Esto implica un reposicionamiento de la marca que en muchos casos resulta muy complicado. Además, tiene asociados unos costes importantes en cambios de todo el branding de la marca, cambios en la papelería, cartelería, logos, etcétera; al margen de llevar a cabo acciones comunicativas para que los consumidores y clientes no se sientan confusos. Por último, no tenemos que olvidar todo lo que tiene que ver con la estrategia digital y el posicionamiento web de la firma.

Un cambio de marca puede suponer una pérdida de clientes si no se planifica adecuadamente¡Tuitéalo!

Las razones para realizar un cambio de marca

En el caso de Segundamano a Vibbo uno de los motivos fundamentales que ha llevado a la empresa a realizar el cambio ha sido que la marca ya no cumple con sus objetivos. El mercado de la compra-venta de segunda mano parece que ha cambiado y ha pasado de un periódico impreso utilizado por todo el mundo a ir a un mercado digital protagonizado en muchos casos por las apps móviles.

Segundamano ya había llegado el proceso digital y contaba con apps y una web bien posicionada, pero no parece haber sido suficiente. Una de las razones del cambio también ha sido el hecho de buscar a un target de público más joven, que quizás está apostando por productos de la competencia y no identifica la compra-venta de segunda mano precisamente con esta marca.
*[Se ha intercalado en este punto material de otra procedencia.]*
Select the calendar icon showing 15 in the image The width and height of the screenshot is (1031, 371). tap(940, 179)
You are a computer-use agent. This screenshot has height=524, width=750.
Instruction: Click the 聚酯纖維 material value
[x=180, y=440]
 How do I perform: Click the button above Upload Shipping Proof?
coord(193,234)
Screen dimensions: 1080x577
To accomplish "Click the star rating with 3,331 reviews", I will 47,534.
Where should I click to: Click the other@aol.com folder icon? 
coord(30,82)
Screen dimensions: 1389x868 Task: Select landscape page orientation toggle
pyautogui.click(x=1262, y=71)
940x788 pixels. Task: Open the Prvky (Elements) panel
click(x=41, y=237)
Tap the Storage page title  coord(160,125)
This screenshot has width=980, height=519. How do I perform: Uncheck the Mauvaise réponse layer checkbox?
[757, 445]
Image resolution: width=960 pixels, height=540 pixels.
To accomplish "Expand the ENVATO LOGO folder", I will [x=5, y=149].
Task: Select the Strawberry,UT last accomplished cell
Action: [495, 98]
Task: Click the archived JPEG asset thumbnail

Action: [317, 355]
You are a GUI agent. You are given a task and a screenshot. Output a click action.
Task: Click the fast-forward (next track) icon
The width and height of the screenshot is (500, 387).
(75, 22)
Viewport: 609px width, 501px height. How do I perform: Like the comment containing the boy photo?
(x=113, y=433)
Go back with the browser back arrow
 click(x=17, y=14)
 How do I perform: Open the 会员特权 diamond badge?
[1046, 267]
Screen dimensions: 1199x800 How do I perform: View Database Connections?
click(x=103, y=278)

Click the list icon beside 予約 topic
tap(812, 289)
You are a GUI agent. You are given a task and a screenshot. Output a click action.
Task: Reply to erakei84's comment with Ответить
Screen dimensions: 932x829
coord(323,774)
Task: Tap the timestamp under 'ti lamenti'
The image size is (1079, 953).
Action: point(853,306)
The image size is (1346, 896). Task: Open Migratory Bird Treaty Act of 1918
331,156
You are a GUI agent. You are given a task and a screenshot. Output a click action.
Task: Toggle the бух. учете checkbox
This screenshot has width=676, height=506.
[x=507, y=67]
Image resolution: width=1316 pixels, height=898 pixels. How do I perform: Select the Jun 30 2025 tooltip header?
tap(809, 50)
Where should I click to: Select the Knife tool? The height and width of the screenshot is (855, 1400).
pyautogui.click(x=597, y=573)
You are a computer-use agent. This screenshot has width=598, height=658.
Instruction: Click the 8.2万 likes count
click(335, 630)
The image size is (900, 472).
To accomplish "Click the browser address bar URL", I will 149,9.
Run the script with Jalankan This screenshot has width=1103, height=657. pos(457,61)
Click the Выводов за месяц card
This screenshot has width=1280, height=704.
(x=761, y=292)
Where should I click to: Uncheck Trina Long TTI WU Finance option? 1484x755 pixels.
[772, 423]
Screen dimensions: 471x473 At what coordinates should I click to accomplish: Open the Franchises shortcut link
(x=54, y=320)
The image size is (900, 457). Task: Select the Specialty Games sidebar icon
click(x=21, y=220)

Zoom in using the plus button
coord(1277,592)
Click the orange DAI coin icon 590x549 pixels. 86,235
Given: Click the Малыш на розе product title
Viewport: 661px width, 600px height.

En este caso se ha apostado por un cambio radical, en lugar de una transición más lenta, pero en ocasiones más segura. Muchas veces se mantiene el nombre y se va rediseñando el logo, con sucesivas transformaciones, hasta que logo y marca están totalmente asociados. Llegado este momento, las empresas pueden dar ya el paso y cambiar el nombre, puesto que la imagen está más asociada a una imagen gráfica.

En la transformación de Segundamano a Vibbo se ha observado todo este cambio de una forma directa. La identidad de la marca se centra ahora más en una identidad digital más basada en el logo que en el nombre. Esto necesariamente tiene que ir asociado de una fuerte campaña de comunicación a la hora de no perder clientes que se puedan sentir despistados. En este caso el nuevo nombre no se asocia a la actividad de la empresa, por lo que muchos pueden sentirse confusos.

Qué debemos preguntarnos antes de cambiar de marca

Pero antes de hacer un rebranding o cambio de marca hay algunas cuestiones que debemos preguntarnos, ya que no siempre es necesario dicho cambio. ¿Realmente necesitamos cambiar de logo o de marca? En este caso tenemos que evaluar minuciosamente qué se pierde por el camino y qué se gana con un cambio de marca.

A la vez, tenemos que pensar si realmente el cambio de marca cumplirá con las expectativas, una transformación para lograr el éxito. Simplemente por cambiar un logo y una marca no vamos a llegar a un segmento de público diferente, vamos a abrir nuevos mercados, etc. La estrategia tiene que ser necesariamente a largo plazo, por eso en muchos casos se opta por una cambio progresivo en lugar de una ruptura total con la marca que hasta ahora tenía nuestra empresa.

Una última cuestión a tener en cuenta es la persistencia en la memoria del consumidor de la marca antigua. ¿Podrá el consumidor olvidar lo viejo y sustituirlo por lo nuevo? Son muchos los casos que siguen llamando a las marcas por sus antiguas denominaciones, Pryca-Carrefour, Mr. Propper-Don Limpio, etc. Aquí tenemos que ver también qué tipo de asociación tiene el consumidor con nuestra empresa.

Los consumidores se pueden sentir atraídos por la nueva propuesta y no perder negocio o por el contrario confusos y acabar por acudir a la competencia. El cambio de marca no sólo se trata de cambiar nombre y logo, sino que se cambia toda la identidad corporativa, por lo que a todos los efectos puede parecer una empresa totalmente nueva. A veces esto tiene su lado positivo, pero para empresas muy consolidadas puede suponer un grave inconveniente.